■ **Consigne 1**:
Extrayez du texte sur un siècle de radio à Grenoble le passage qui commence aux mots "Les possibilités d’enregistrement" et s'arrête après les mots "Grenoble en 1922.".

■ **Extrait du document**:
--------------------------------
1925-2025 Un siècle de radio à Grenoble
Après la création en 1922 du radio-club dauphinois, l’exposition de la Houille Blanche en 1925 marque le début de la radiodiffusion à Grenoble…
Serge Laffont,
membre de l’Aphid
Compte rendu de la Conférence
rédigé par Anne Laffont

Les débuts de la transmission de la parole
Le 23 décembre 1900 le Canadien Reginald Fessenden transmet la parole sur une courte distance (1,6km) avec un émetteur à étincelles, distance qui passe à plus de 800km avec un alternateur haute fréquence le 26 décembre 1906. Les antennes sont de très grande dimension (longueur d’ondes de 10 à 20km). Mais la qualité de la modulation est très médiocre et les récepteurs sont peu sensibles. Des progrès considérables sont réalisés avec l’invention de la lampe triode (Lee de Forest) en 1906 et les perfectionnements se feront pendant la première guerre mondiale. Les récepteurs sont aussi alors plus sensibles.
La radio des années 20
Les récepteurs à lampes sont d’une utilisation compliquée (de nombreux réglages à effectuer) et les lampes de courte durée de vie (~100h) doivent être souvent changées et sont heureusement facilement accessibles sur le dessus du poste. L’antenne doit être d’une dizaine de mètres. Ces postes très onéreux sont réservés à une élite fortunée. Des récepteurs très simples à galène permettent de recevoir des émetteurs locaux. L’écoute se fait sur « diffuseur » à col de cygne, ou bien sur écouteurs.
Les possibilités d’enregistrement sont très limitées (disques « shellac », coûteux) et les émissions sont très souvent en direct. On y entend des nouvelles, la météo, des causeries, des concerts qui meublent l’antenne. Chaque station digne de ce nom a un orchestre.
La radiodiffusion en France
Elle s’effectue sous la tutelle du ministère des PTT, et aussi de postes privés. Des stations de radio sont par ailleurs créées dans plusieurs villes par des amateurs radio. C’est le cas à Grenoble en 1922.
Les radios privées vivent de la publicité appelée à l’époque « information subventionnée »:
- Radiola, station créée en 1922 par Emile Girardeau (PDG de la SFR – Société Française Radioélectrique). Le studio est boulevard Haussmann à Paris, au sous-sol de la SFR, et l’émetteur à Levallois Perret. C’est un succès et en 1924 l’émetteur déménage à Clichy et la radio s’appelle « Radio Paris ».
--------------------------------
■ **Données disponibles**:
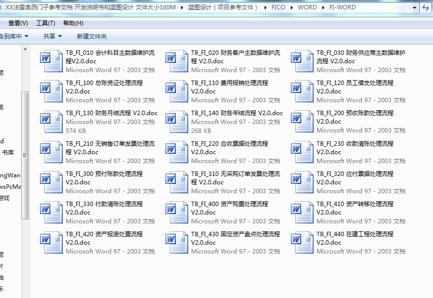The image size is (433, 298).
Task: Navigate to the FICO folder in the breadcrumb
Action: coord(278,8)
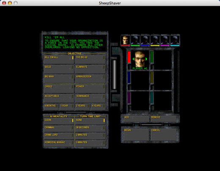Select the green-underlined empty player portrait
The image size is (220, 171).
(135, 40)
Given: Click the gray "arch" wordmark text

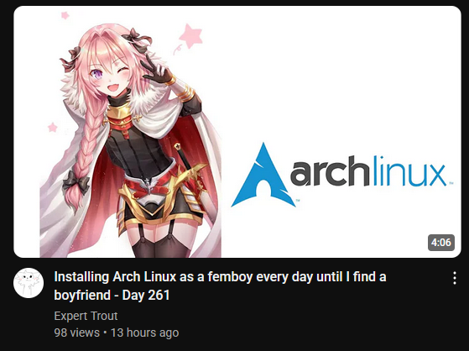Looking at the screenshot, I should [x=330, y=171].
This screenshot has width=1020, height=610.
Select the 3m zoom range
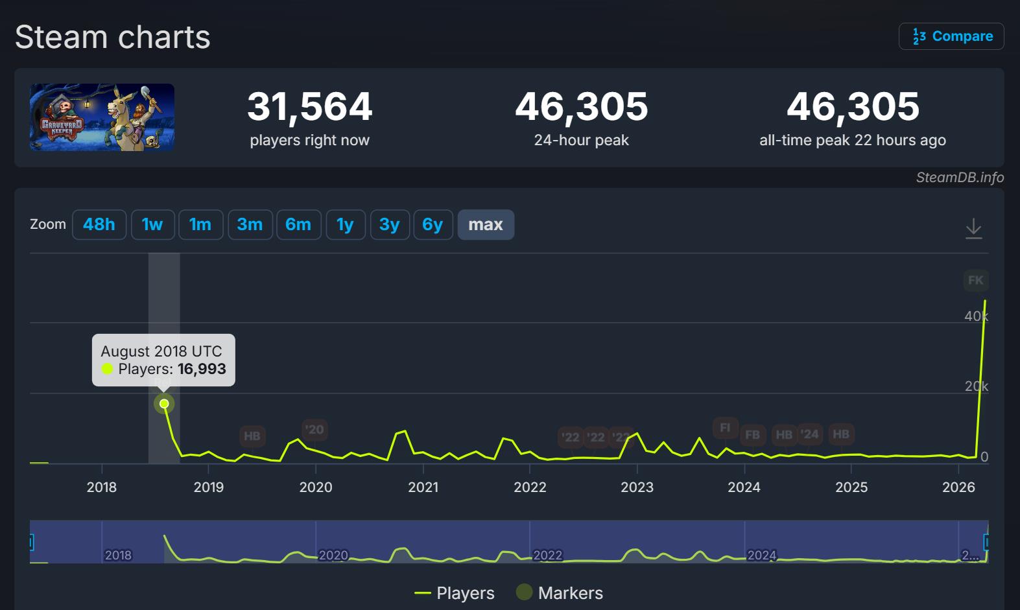click(x=250, y=224)
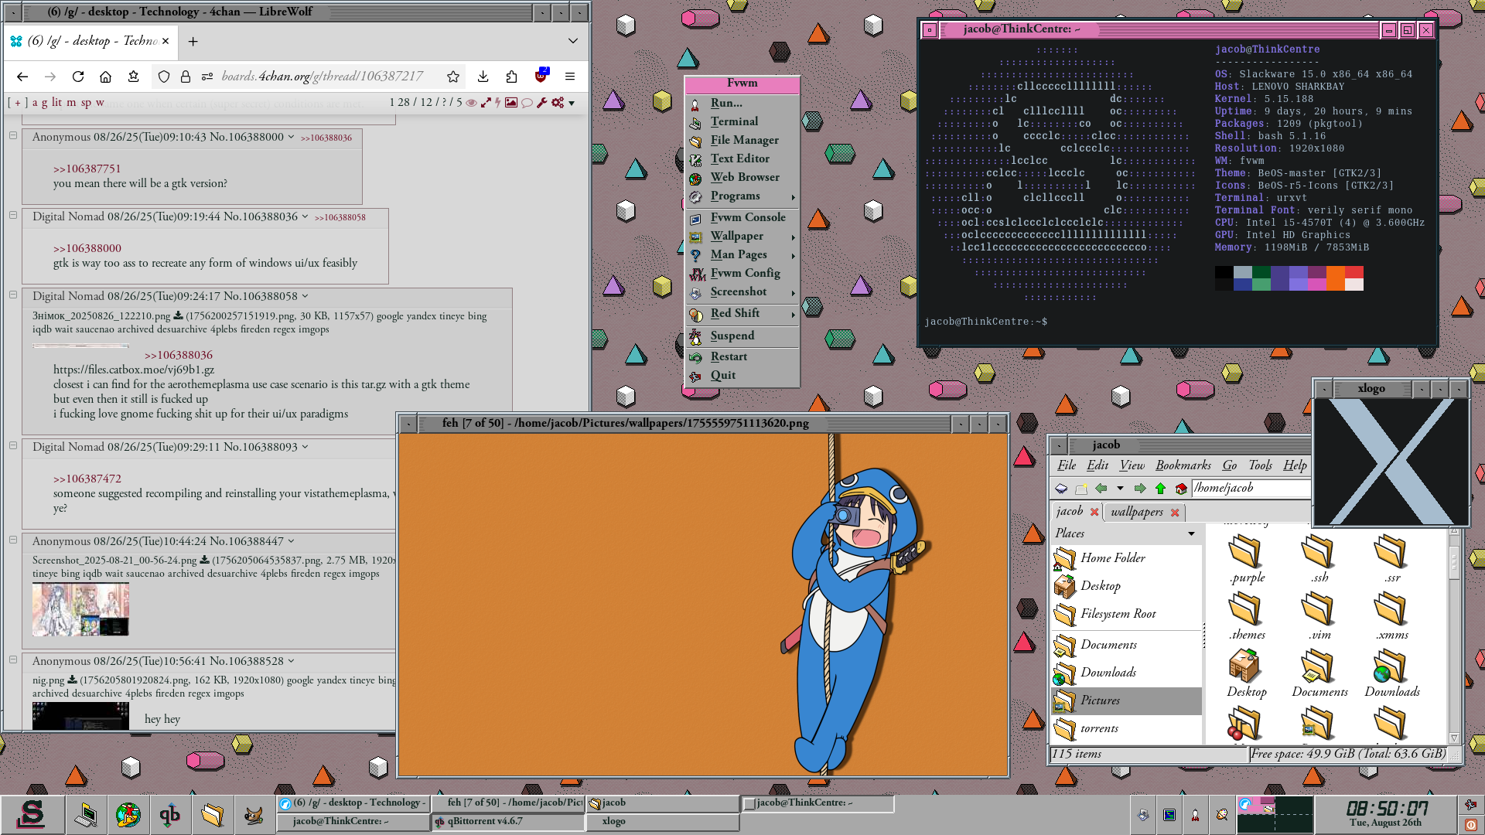Open back history dropdown arrow in file manager

point(1120,489)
--------------------------------
■ **Consigne 2**:
Mettez dans un tableau Markdown les lignes des entrées, de celle qui contient "This screenshot has width=1020, height=610." jusqu'à la fin des entrées, sans les lignes vides ni les images. Utilisez une colonne « N° » pour numéroter les rangées et une colonne « Ligne » pour le texte de chaque ligne.

■ **Corrigé complet 1**:
Les possibilités d’enregistrement sont très limitées (disques « shellac », coûteux) et les émissions sont très souvent en direct. On y entend des nouvelles, la météo, des causeries, des concerts qui meublent l’antenne. Chaque station digne de ce nom a un orchestre.
La radiodiffusion en France
Elle s’effectue sous la tutelle du ministère des PTT, et aussi de postes privés. Des stations de radio sont par ailleurs créées dans plusieurs villes par des amateurs radio. C’est le cas à Grenoble en 1922.

■ **Corrigé complet 2**:
| N° | Ligne |
|---|---|
| 1 | This screenshot has width=1020, height=610. |
| 2 | Select the 3m zoom range |
| 3 | click(x=250, y=224) |
| 4 | Open back history dropdown arrow in file manager |
| 5 | point(1120,489) |